Repeat the stretch from the line containing "Task: Click India's score of 6" through the end of the records, keeping the requests but leaving out the pictures. Scale every coordinate in the answers by 0.7, rounding to whole numbers with halves rounded up.
• • • • • • •
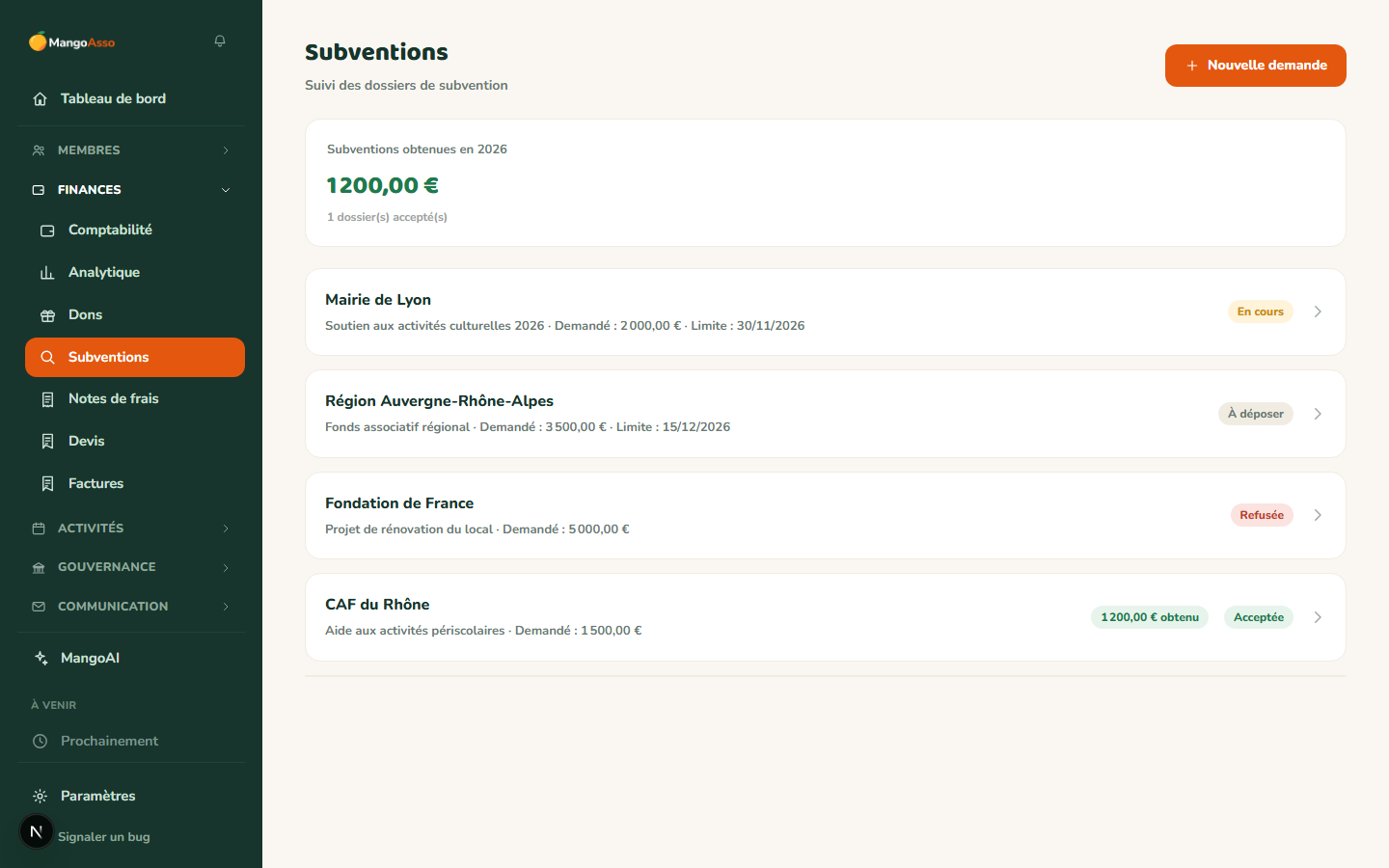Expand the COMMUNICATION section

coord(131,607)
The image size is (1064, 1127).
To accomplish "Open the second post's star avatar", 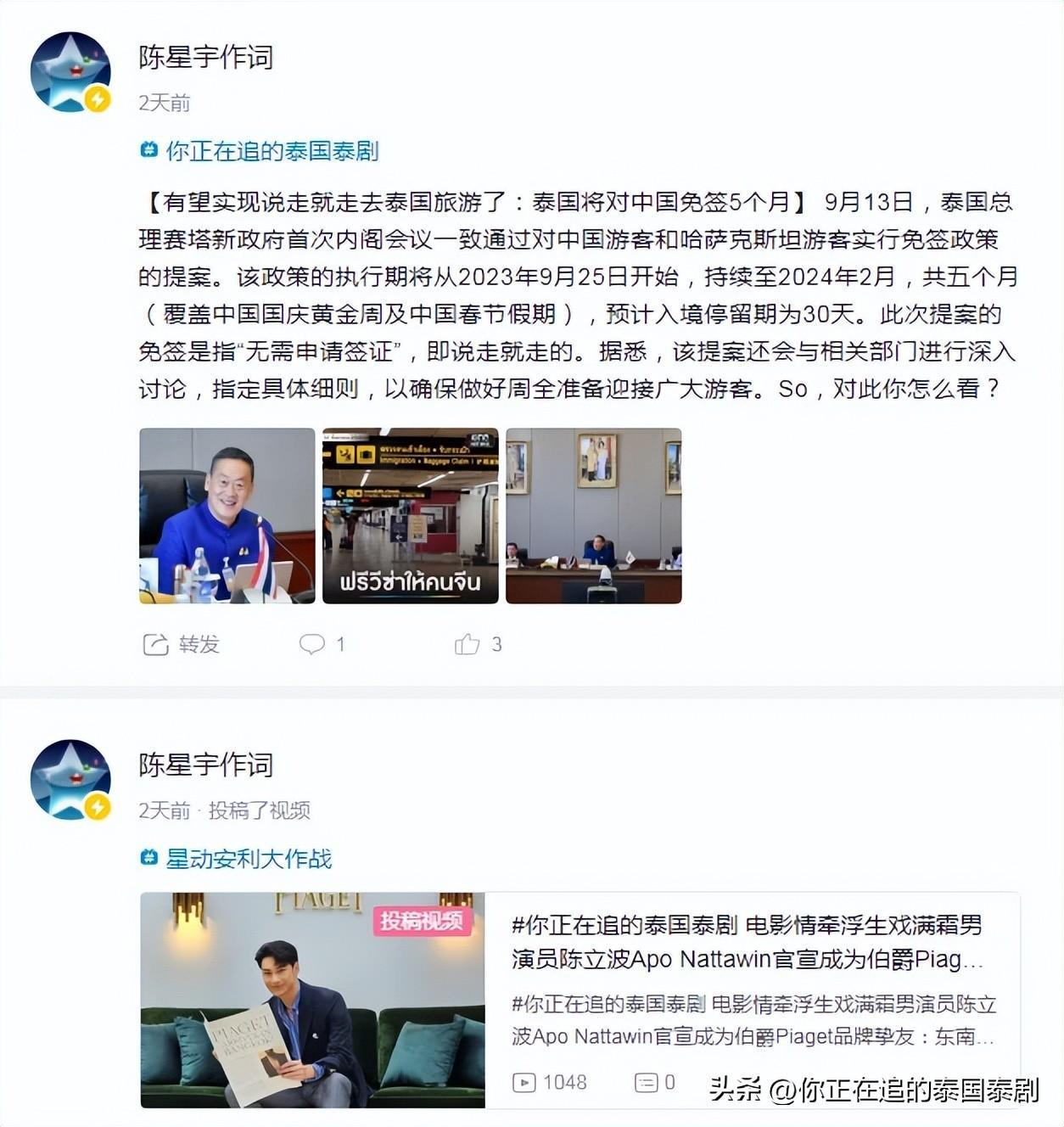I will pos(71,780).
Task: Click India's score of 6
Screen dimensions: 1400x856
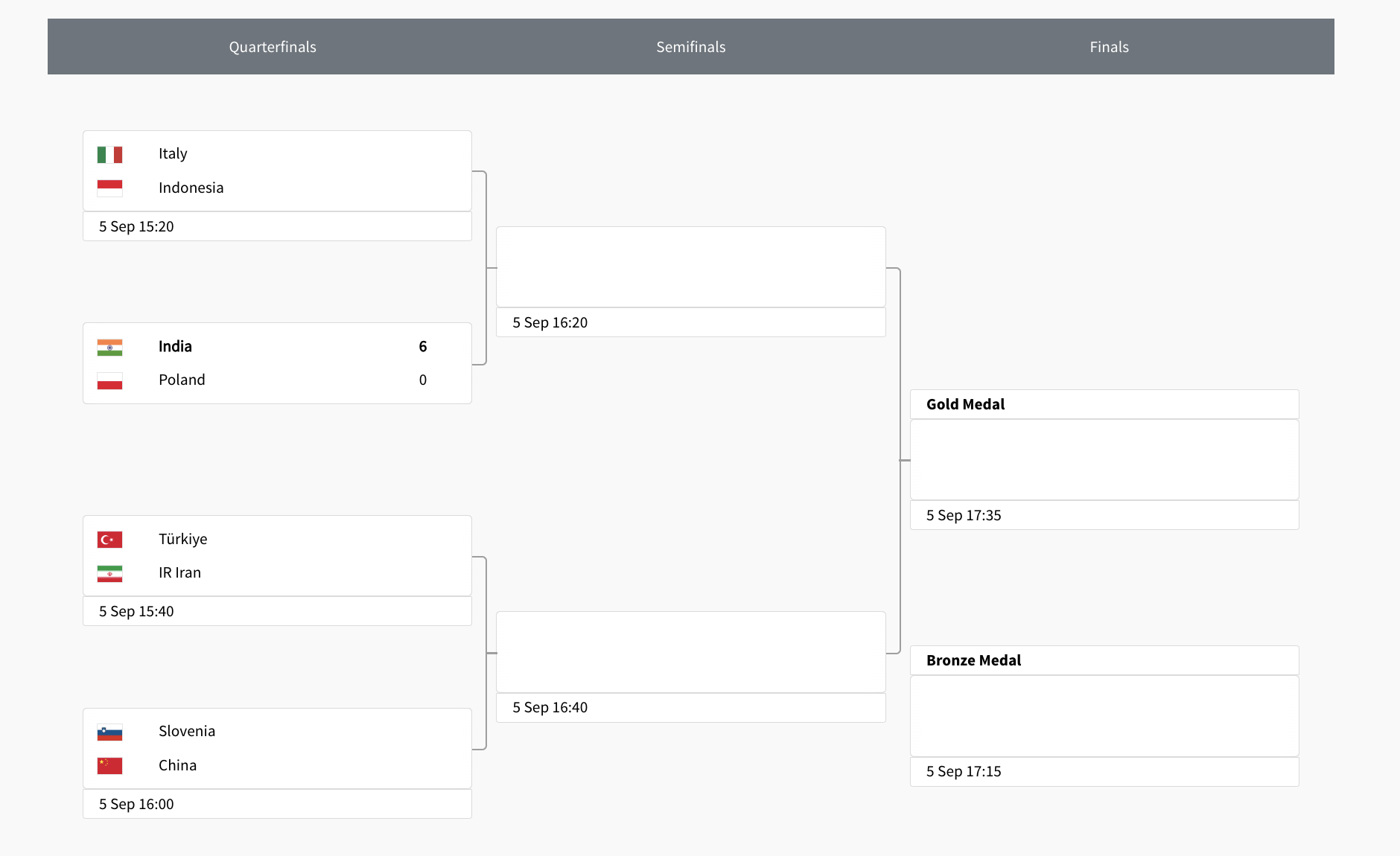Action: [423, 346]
• • • • • • •
▶ **RESPONSE FOR THIS EXERCISE**:
Task: Click India's score of 6
Screen dimensions: 1400x856
Action: [296, 242]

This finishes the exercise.